上海科技大学知识管理系统

Precise modeling of Zenith Tropospheric Delay (ZTD) is essential for real-time high-precision positioning in global navigation satellite systems (GNSS). Due to the stochastic variability of atmospheric water vapor across different regions, tropospheric delay exhibits strong regional characteristics. Empirical tropospheric delay models built on reanalysis of meteorological data often show significant accuracy discrepancies across regions, failing to meet the needs for precise regional ZTD forecasting. Deep learning methods excel in learning complex patterns and dependencies from time series data. Our study utilized ZTD data from 178 NGL stations in Australia during 2023 as ground truth values and modeled them using an LSTM-Enhanced encoder network. This model incorporated both spatial and temporal information as well as correlations with GPT3 ZTD. Predictions were compared with those from GPT3 ZTD, ERA5 ZTD, ANN ZTD, GRNN ZTD and LSTM ZTD. The results showed that the LSTM-Enhanced encoder ZTD achieved an RMSE of 14.43 mm, a mean bias close to zero, with mean absolute error and mean correlation coefficient of 12.42 mm and 0.95, respectively.

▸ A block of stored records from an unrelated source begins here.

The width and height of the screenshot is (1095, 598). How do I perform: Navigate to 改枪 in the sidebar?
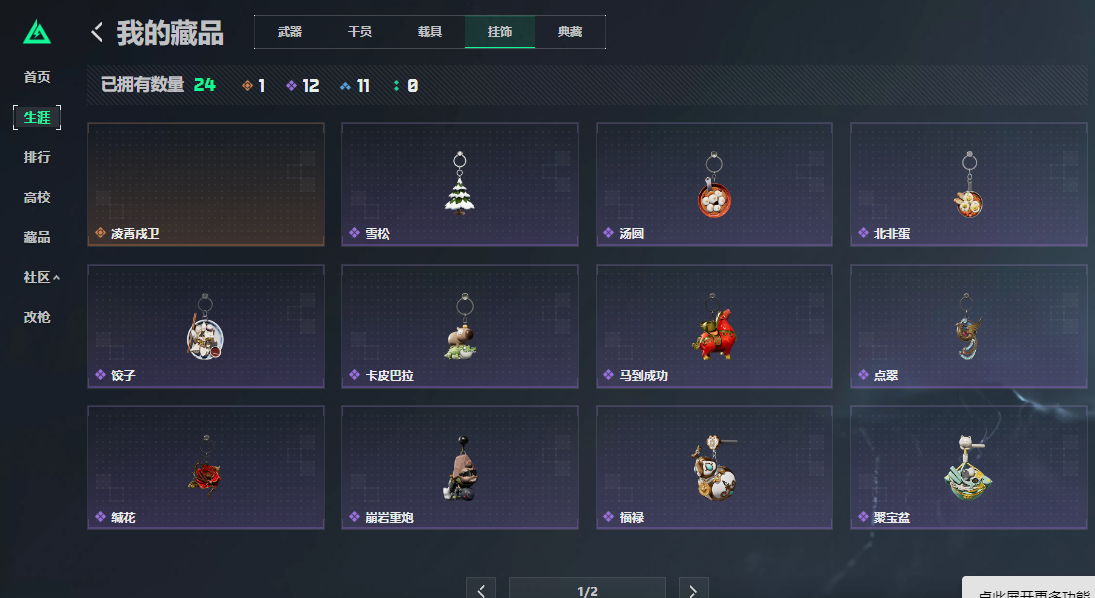pyautogui.click(x=37, y=317)
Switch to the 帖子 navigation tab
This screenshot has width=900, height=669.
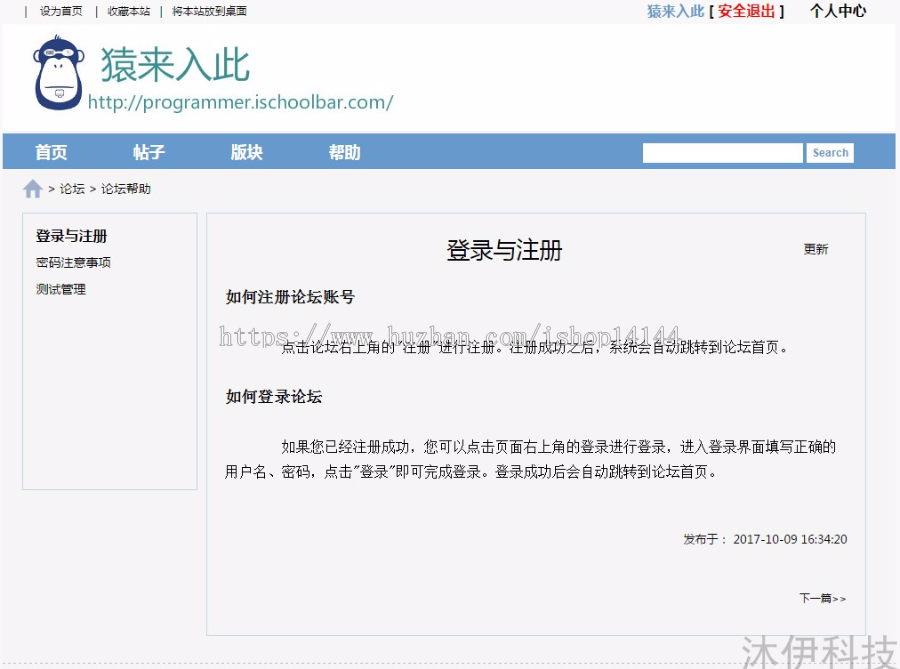pos(148,152)
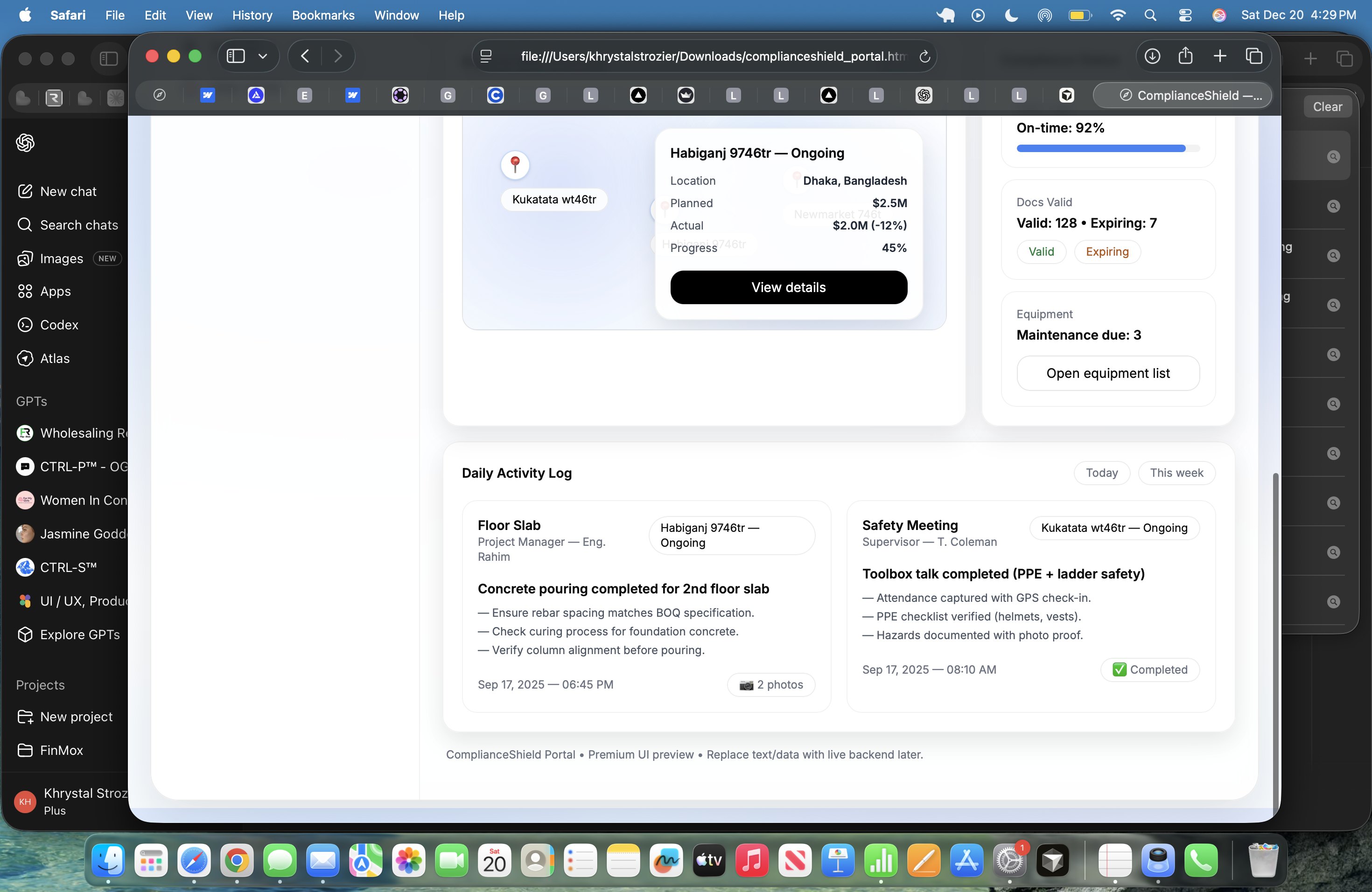
Task: Click the 2 photos attachment badge
Action: pyautogui.click(x=771, y=684)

The proposed model outperforms the GPT3, ERA5, ANN, GRNN, and LSTM models, with respective RMSE improvements of approximately 62.3%, 12.3%, 61%, 59.9%, and 60%. In addition, we compared the spatial and temporal properties of the proposed model with those of the GPT3 model and the ERA5 model. The discussion section further analyzed the prediction performance of different neural network approaches under different prediction periods.